* _TASK DETAILS_
Every record must be transcribed in its entirety, apart from the images, which are to be omitted.

* _INPUT RECORDS_
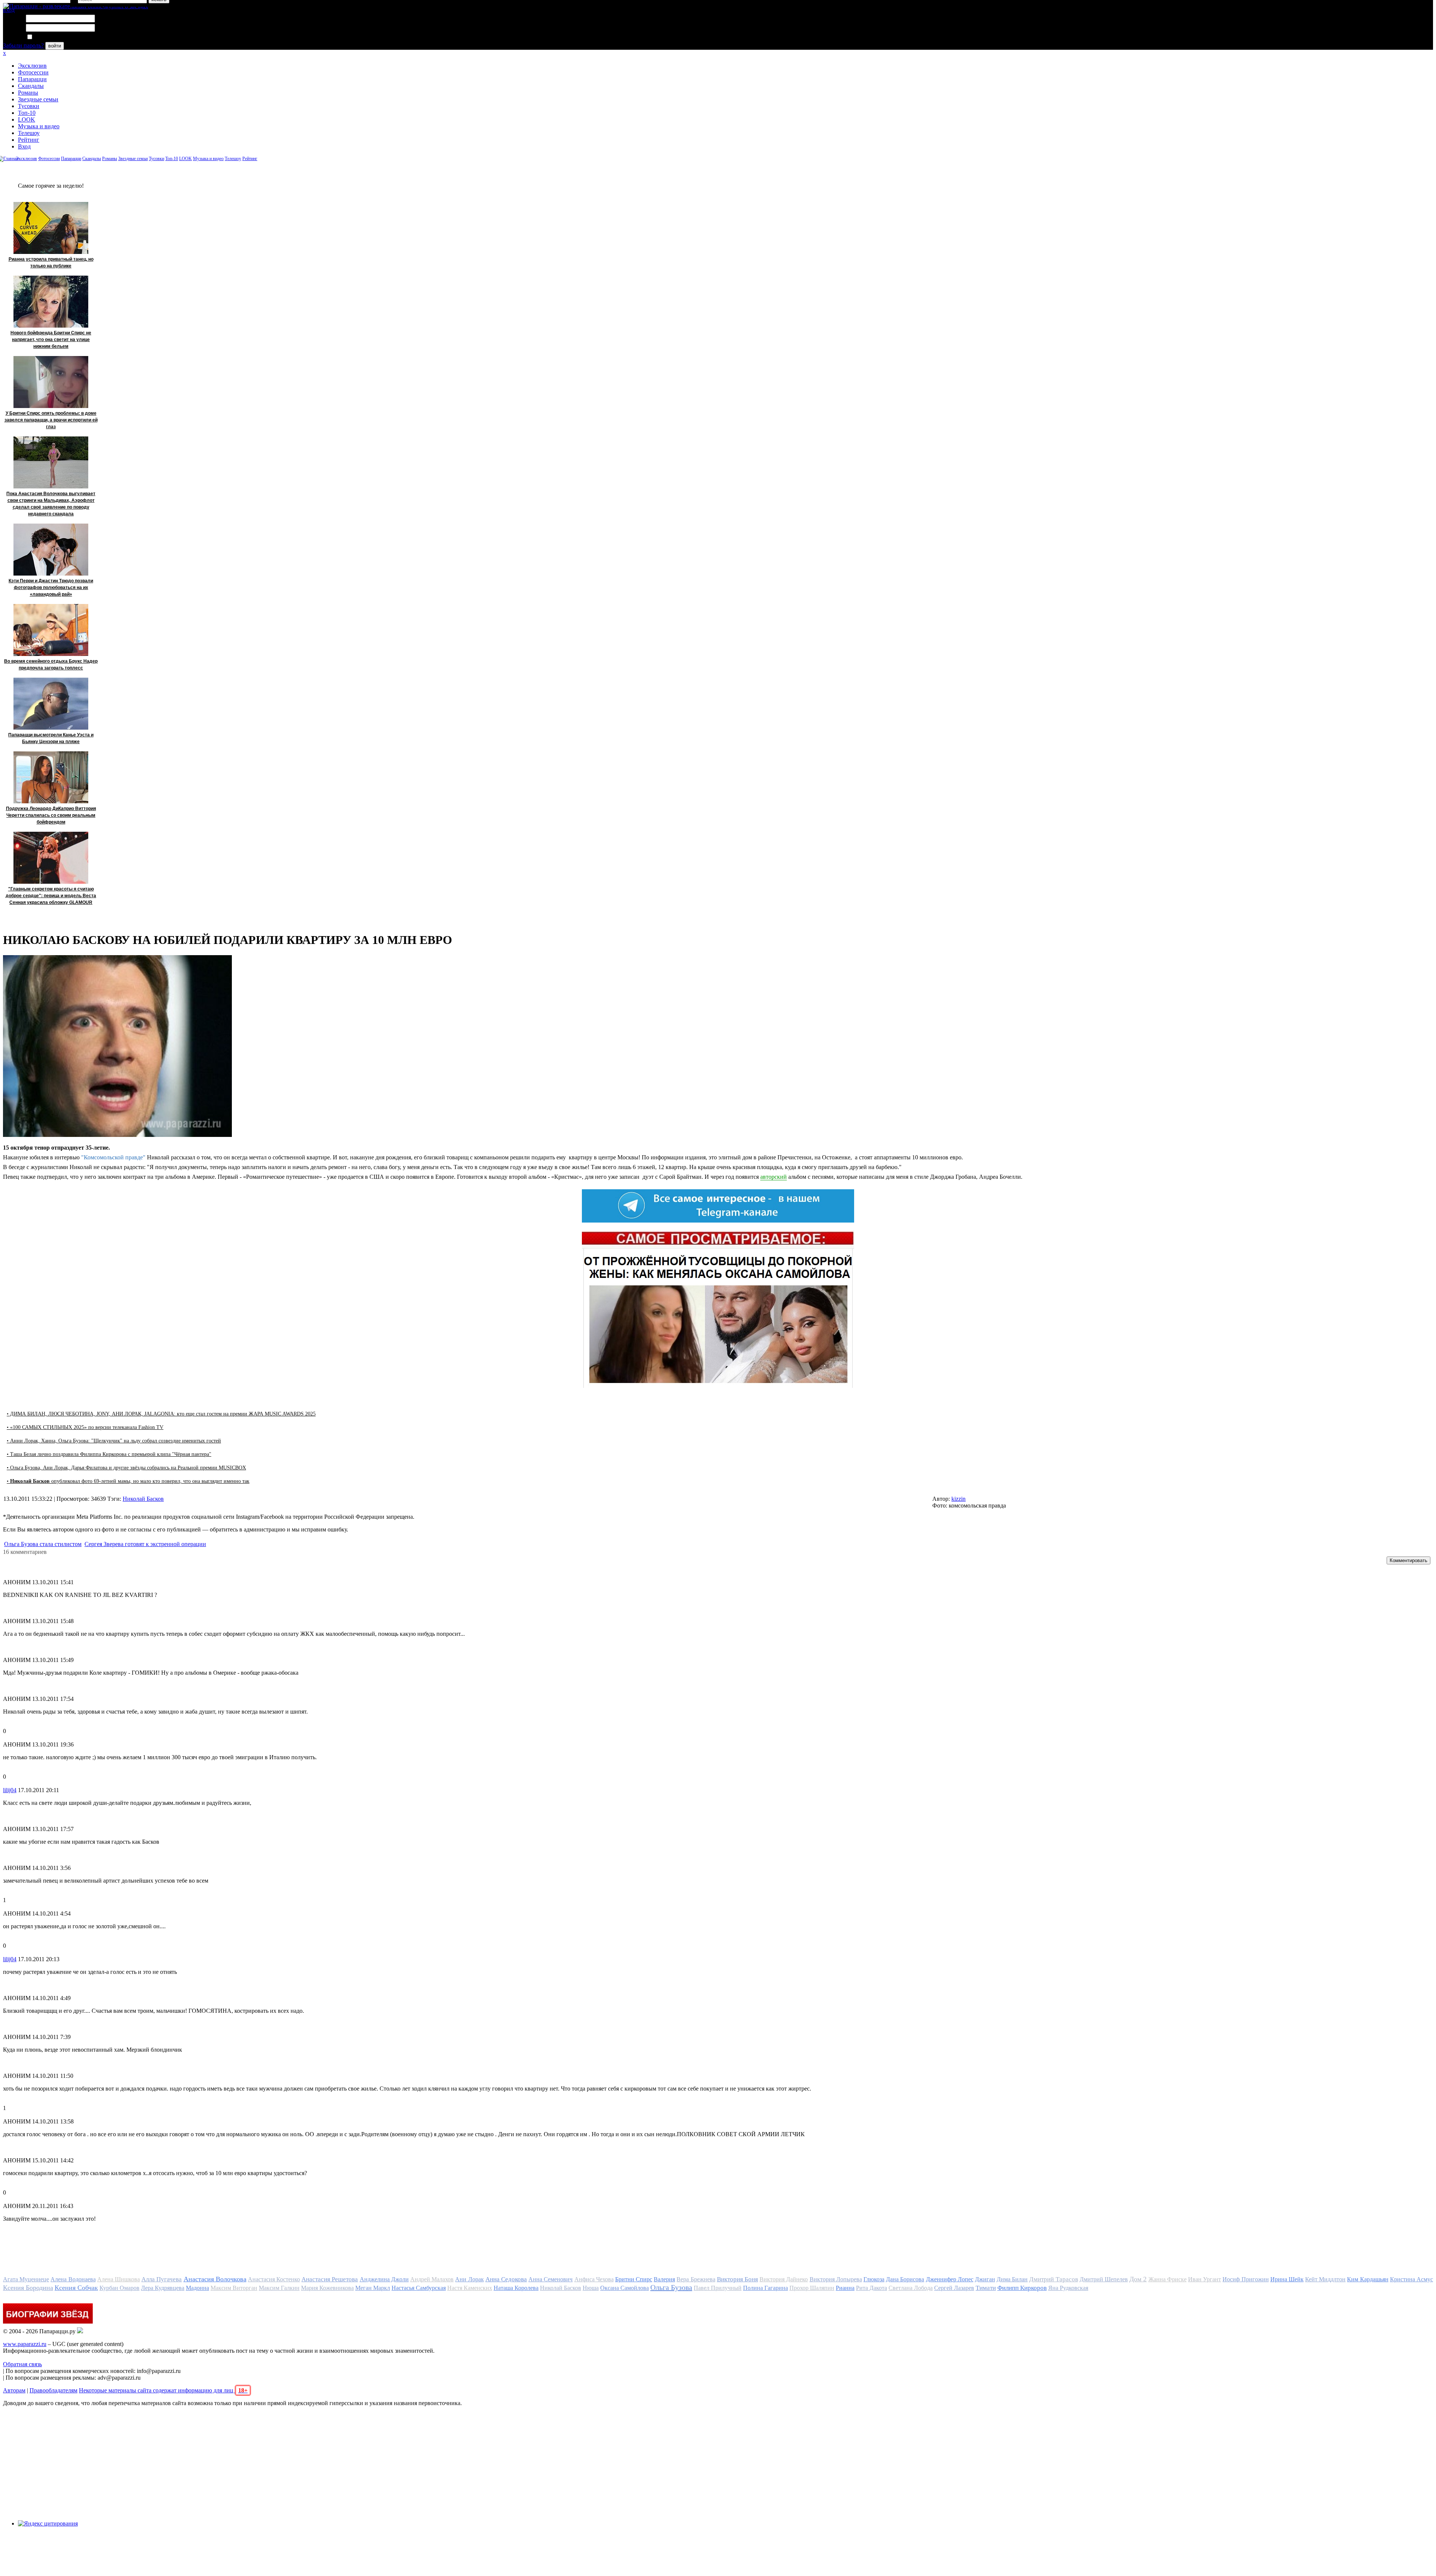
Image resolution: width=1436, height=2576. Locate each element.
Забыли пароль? (23, 45)
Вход (24, 146)
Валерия (664, 2279)
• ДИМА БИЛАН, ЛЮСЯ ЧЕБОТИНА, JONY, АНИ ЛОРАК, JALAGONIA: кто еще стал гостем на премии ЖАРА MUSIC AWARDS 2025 (161, 1414)
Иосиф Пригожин (1245, 2279)
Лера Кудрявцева (162, 2288)
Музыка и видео (38, 126)
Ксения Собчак (76, 2287)
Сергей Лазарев (954, 2288)
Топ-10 (27, 113)
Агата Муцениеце (26, 2279)
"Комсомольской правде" (113, 1157)
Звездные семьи (38, 99)
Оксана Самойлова (624, 2288)
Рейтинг (28, 140)
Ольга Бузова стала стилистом (43, 1544)
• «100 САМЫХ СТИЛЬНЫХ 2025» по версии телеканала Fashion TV (85, 1427)
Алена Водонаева (72, 2279)
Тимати (986, 2287)
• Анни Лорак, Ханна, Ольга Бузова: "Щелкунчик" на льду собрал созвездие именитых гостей (114, 1441)
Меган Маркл (372, 2288)
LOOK (26, 119)
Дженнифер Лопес (949, 2279)
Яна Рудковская (1068, 2288)
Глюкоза (873, 2279)
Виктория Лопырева (836, 2279)
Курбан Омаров (119, 2288)
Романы (28, 92)
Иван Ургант (1204, 2279)
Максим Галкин (279, 2288)
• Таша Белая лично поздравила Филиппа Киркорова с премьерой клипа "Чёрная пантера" (109, 1454)
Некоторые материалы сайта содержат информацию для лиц (163, 2390)
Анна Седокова (506, 2279)
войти (54, 46)
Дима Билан (1012, 2279)
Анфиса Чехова (594, 2279)
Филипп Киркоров (1022, 2287)
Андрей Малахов (432, 2279)
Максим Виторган (234, 2288)
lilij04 (9, 1790)
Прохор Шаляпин (811, 2288)
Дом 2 (1138, 2279)
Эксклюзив (32, 65)
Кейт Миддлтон (1325, 2279)
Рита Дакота (871, 2288)
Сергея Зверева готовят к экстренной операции (145, 1544)
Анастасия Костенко (274, 2279)
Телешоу (29, 133)
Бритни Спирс (633, 2279)
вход (9, 10)
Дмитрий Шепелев (1104, 2279)
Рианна (845, 2288)
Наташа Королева (516, 2288)
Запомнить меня (54, 37)
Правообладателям (53, 2390)
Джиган (985, 2279)
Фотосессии (33, 72)
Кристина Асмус (1411, 2279)
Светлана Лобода (911, 2288)
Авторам (14, 2390)
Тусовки (28, 106)
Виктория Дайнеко (784, 2279)
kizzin (958, 1499)
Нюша (591, 2288)
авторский (773, 1177)
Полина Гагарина (765, 2288)
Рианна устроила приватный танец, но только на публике (51, 263)
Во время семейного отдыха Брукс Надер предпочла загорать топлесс (51, 665)
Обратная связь (22, 2364)
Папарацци (32, 79)
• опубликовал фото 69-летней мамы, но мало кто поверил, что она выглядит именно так (128, 1481)
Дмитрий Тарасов (1053, 2279)
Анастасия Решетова (329, 2279)
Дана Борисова (905, 2279)
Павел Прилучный (718, 2288)
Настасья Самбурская (419, 2288)
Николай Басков (143, 1499)
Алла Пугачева (161, 2279)
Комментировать (1408, 1560)
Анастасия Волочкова (215, 2279)
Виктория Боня (737, 2279)
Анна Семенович (550, 2279)
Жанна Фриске (1167, 2279)
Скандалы (31, 86)
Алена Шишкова (118, 2279)
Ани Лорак (469, 2279)
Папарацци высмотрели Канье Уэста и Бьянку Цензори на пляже (50, 738)
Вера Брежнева (695, 2279)
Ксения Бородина (28, 2287)
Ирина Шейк (1287, 2279)
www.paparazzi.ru (24, 2344)
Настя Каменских (469, 2288)
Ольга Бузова (671, 2287)
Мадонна (197, 2288)
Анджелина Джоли (384, 2279)
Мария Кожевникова (327, 2288)
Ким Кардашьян (1367, 2279)
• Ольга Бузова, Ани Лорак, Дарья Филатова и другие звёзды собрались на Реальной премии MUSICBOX (126, 1468)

* _EXERCISE RESULT_
Image resolution: width=1436, height=2576. Locate each element.
Забыли пароль? (23, 45)
Вход (24, 146)
Валерия (664, 2279)
• ДИМА БИЛАН, ЛЮСЯ ЧЕБОТИНА, JONY, АНИ ЛОРАК, JALAGONIA: кто еще стал гостем на премии ЖАРА MUSIC AWARDS 2025 (161, 1414)
Иосиф Пригожин (1245, 2279)
Лера Кудрявцева (162, 2288)
Музыка и видео (38, 126)
Ксения Собчак (76, 2287)
Сергей Лазарев (954, 2288)
Топ-10 (27, 113)
Агата Муцениеце (26, 2279)
"Комсомольской правде" (113, 1157)
Звездные семьи (38, 99)
Оксана Самойлова (624, 2288)
Рейтинг (28, 140)
Ольга Бузова стала стилистом (43, 1544)
• «100 САМЫХ СТИЛЬНЫХ 2025» по версии телеканала Fashion TV (85, 1427)
Алена Водонаева (72, 2279)
Тимати (986, 2287)
• Анни Лорак, Ханна, Ольга Бузова: "Щелкунчик" на льду собрал созвездие именитых гостей (114, 1441)
Меган Маркл (372, 2288)
LOOK (26, 119)
Дженнифер Лопес (949, 2279)
Яна Рудковская (1068, 2288)
Глюкоза (873, 2279)
Виктория Лопырева (836, 2279)
Курбан Омаров (119, 2288)
Романы (28, 92)
Иван Ургант (1204, 2279)
Максим Галкин (279, 2288)
• Таша Белая лично поздравила Филиппа Киркорова с премьерой клипа "Чёрная пантера" (109, 1454)
Некоторые материалы сайта содержат информацию для лиц (163, 2390)
Анна Седокова (506, 2279)
войти (54, 46)
Дима Билан (1012, 2279)
Анфиса Чехова (594, 2279)
Филипп Киркоров (1022, 2287)
Андрей Малахов (432, 2279)
Максим Виторган (234, 2288)
lilij04 (9, 1790)
Прохор Шаляпин (811, 2288)
Дом 2 (1138, 2279)
Эксклюзив (32, 65)
Кейт Миддлтон (1325, 2279)
Рита Дакота (871, 2288)
Сергея Зверева готовят к экстренной операции (145, 1544)
Анастасия Костенко (274, 2279)
Телешоу (29, 133)
Бритни Спирс (633, 2279)
вход (9, 10)
Дмитрий Шепелев (1104, 2279)
Рианна (845, 2288)
Наташа Королева (516, 2288)
Запомнить меня (54, 37)
Правообладателям (53, 2390)
Джиган (985, 2279)
Фотосессии (33, 72)
Кристина Асмус (1411, 2279)
Светлана Лобода (911, 2288)
Авторам (14, 2390)
Тусовки (28, 106)
Виктория Дайнеко (784, 2279)
kizzin (958, 1499)
Нюша (591, 2288)
авторский (773, 1177)
Полина Гагарина (765, 2288)
Рианна устроила приватный танец, но только на публике (51, 263)
Во время семейного отдыха Брукс Надер предпочла загорать топлесс (51, 665)
Обратная связь (22, 2364)
Папарацци (32, 79)
• опубликовал фото 69-летней мамы, но мало кто поверил, что она выглядит именно так (128, 1481)
Дмитрий Тарасов (1053, 2279)
Анастасия Решетова (329, 2279)
Дана Борисова (905, 2279)
Павел Прилучный (718, 2288)
Настасья Самбурская (419, 2288)
Николай Басков (143, 1499)
Алла Пугачева (161, 2279)
Комментировать (1408, 1560)
Анастасия Волочкова (215, 2279)
Виктория Боня (737, 2279)
Анна Семенович (550, 2279)
Жанна Фриске (1167, 2279)
Скандалы (31, 86)
Алена Шишкова (118, 2279)
Ани Лорак (469, 2279)
Папарацци высмотрели Канье Уэста и Бьянку Цензори на пляже (50, 738)
Вера Брежнева (695, 2279)
Ксения Бородина (28, 2287)
Ирина Шейк (1287, 2279)
www.paparazzi.ru (24, 2344)
Настя Каменских (469, 2288)
Ольга Бузова (671, 2287)
Мадонна (197, 2288)
Анджелина Джоли (384, 2279)
Мария Кожевникова (327, 2288)
Ким Кардашьян (1367, 2279)
• Ольга Бузова, Ани Лорак, Дарья Филатова и другие звёзды собрались на Реальной премии MUSICBOX (126, 1468)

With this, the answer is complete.